BBmedia inc. 社長 佐野真一のブログ

使い方次第と心得る

生成型AIの登場によって写真や音声、世界の出来事を誰もが自由自在に作れる時代になりました。ブランドコミュニケーションの世界でもさまざまな活用事例が既に生まれています。例えば、コカ・コーラはいち早くChatGPTとDELL-Eを歴史あるコカコーラの広告クリエイティブの数々と組み合わせた新しいクリエイティブ共有サイト(Create Real Magic)を立ち上げました。これはコカ・コーラが常にイノベイティブで新鮮で楽しいブランドであることを訴求するのが狙いです。ナイキは女子テニスプレーヤーのセリーナ・ウィリアムズを起用してAIが分析した1999年と2017年のプレーの違いをもとにお互いで試合するエンタメコンテンツを制作しました。ナイキが持っている過去のデータ財産を巧みに利用した好例です。

AIは広告だけでなくマーケティング全体にデータ活用のレベルを上げる大チャンス到来をもたらしました。スターバックスのAIプラットフォームであるDeep BlueはAIと機械学習を用いて顧客体験をパーソナライズし、店舗オペレーションを最適化し、在庫を管理します。顧客の好みを理解し、パーソナライズされた提案、プロモーション、ユニークな体験を提供できるだけでなく、店舗スタッフの配置を最適化することで効率的なサービスを実現し、在庫の必要性を予測して人気商品の品切れを防ぎます。これによってバリスタは優れたカスタマーサービスを提供し、顧客との個人的なつながりを作ることに集中することができます。ナイキはNike Fit アプリの中でARとAIを結びつけてユーザーがアプリの中で自分の足をスキャンしてそのデータを送ると最適な靴をAIが提案するというサービスを行なっています。

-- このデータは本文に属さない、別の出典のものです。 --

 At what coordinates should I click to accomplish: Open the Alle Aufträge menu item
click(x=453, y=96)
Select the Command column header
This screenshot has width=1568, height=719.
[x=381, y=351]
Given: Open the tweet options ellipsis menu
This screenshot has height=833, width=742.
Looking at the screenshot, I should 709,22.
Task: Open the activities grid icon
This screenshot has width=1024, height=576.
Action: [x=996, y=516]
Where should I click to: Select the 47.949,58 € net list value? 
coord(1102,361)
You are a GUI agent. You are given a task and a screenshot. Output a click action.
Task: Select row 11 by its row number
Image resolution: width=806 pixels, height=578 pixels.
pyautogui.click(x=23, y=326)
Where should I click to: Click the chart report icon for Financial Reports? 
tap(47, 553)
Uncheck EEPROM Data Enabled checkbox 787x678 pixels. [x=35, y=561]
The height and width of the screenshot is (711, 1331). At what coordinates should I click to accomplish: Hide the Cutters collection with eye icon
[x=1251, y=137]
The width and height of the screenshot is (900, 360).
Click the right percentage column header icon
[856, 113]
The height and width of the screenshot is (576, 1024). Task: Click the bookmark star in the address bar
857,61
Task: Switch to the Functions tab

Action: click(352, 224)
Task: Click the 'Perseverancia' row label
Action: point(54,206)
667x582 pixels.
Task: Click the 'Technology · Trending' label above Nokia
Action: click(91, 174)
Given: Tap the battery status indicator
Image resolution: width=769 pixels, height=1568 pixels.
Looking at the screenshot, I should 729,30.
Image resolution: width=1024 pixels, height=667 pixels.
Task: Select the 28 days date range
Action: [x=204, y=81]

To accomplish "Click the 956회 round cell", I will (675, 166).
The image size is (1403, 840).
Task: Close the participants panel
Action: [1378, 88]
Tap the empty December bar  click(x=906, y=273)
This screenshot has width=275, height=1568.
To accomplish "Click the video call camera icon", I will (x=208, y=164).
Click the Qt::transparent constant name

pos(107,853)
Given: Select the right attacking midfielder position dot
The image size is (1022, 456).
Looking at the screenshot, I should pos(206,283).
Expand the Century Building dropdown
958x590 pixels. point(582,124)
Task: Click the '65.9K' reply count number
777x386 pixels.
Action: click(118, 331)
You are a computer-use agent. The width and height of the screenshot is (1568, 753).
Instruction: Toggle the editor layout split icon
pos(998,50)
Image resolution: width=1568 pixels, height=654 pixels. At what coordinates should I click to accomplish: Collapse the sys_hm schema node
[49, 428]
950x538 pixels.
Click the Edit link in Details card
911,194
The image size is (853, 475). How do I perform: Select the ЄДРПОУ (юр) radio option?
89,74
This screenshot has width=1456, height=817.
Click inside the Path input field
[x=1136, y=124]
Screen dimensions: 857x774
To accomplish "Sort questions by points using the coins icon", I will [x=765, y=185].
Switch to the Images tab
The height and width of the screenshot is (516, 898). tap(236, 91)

共通しているのはいずれもAIを利用して卓越した顧客体験(CX)に結びつけていることです。生成型AIもこの王道に沿って活用していけば良いはずです。

巷では生成型AIによって文章や画像や映像が簡単に誰にでもできることや既にソーシャルメディアが草の根的につながるようになっていることから生成型AIの技術を利用したフェイクコンテンツが一気に世界中に拡散されてしまうといったネガティブな意見が聞かれます。確かにその通りですが人々に虚偽や誤解を招くような情報はそもそも生成型AI製であろうとなかろうと好ましくありません。どんなにAIの性能が上がって偽物のサインがわからなくなろうともNGです。一方でブランドはこれからもAIを素晴らしい顧客体験(CX・UX)の実現と前提となるブランド体験(BX)の変革にとって有益なツールとして積極的に利用すべきと考えます。